Word and element pointing entries:
____

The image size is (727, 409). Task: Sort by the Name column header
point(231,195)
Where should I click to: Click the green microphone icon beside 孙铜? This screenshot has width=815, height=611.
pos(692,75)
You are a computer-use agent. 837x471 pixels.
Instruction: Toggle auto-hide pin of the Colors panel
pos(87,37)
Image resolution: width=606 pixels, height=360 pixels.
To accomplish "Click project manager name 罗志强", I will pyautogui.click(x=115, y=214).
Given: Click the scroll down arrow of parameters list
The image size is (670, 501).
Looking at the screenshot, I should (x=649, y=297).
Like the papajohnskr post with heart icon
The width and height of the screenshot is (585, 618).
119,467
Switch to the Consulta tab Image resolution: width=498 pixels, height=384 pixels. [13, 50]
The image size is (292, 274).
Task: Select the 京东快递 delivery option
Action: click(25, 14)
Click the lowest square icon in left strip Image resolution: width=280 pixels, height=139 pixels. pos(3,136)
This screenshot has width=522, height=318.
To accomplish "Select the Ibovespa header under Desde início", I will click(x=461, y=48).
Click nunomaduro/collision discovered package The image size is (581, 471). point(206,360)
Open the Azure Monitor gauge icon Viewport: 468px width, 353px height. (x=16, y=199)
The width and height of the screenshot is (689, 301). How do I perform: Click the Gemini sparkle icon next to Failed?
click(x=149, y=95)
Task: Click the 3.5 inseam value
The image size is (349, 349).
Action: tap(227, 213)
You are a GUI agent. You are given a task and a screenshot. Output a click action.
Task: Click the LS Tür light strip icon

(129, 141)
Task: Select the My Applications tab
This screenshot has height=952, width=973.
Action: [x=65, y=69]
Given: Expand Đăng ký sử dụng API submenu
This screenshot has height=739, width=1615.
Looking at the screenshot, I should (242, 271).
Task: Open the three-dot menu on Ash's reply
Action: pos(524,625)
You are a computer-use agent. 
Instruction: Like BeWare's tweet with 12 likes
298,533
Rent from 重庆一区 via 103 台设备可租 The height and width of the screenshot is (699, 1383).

____

Set task: Count the lines in the entries above that contain the word "Like". Give only the number.

Output for this exercise: 2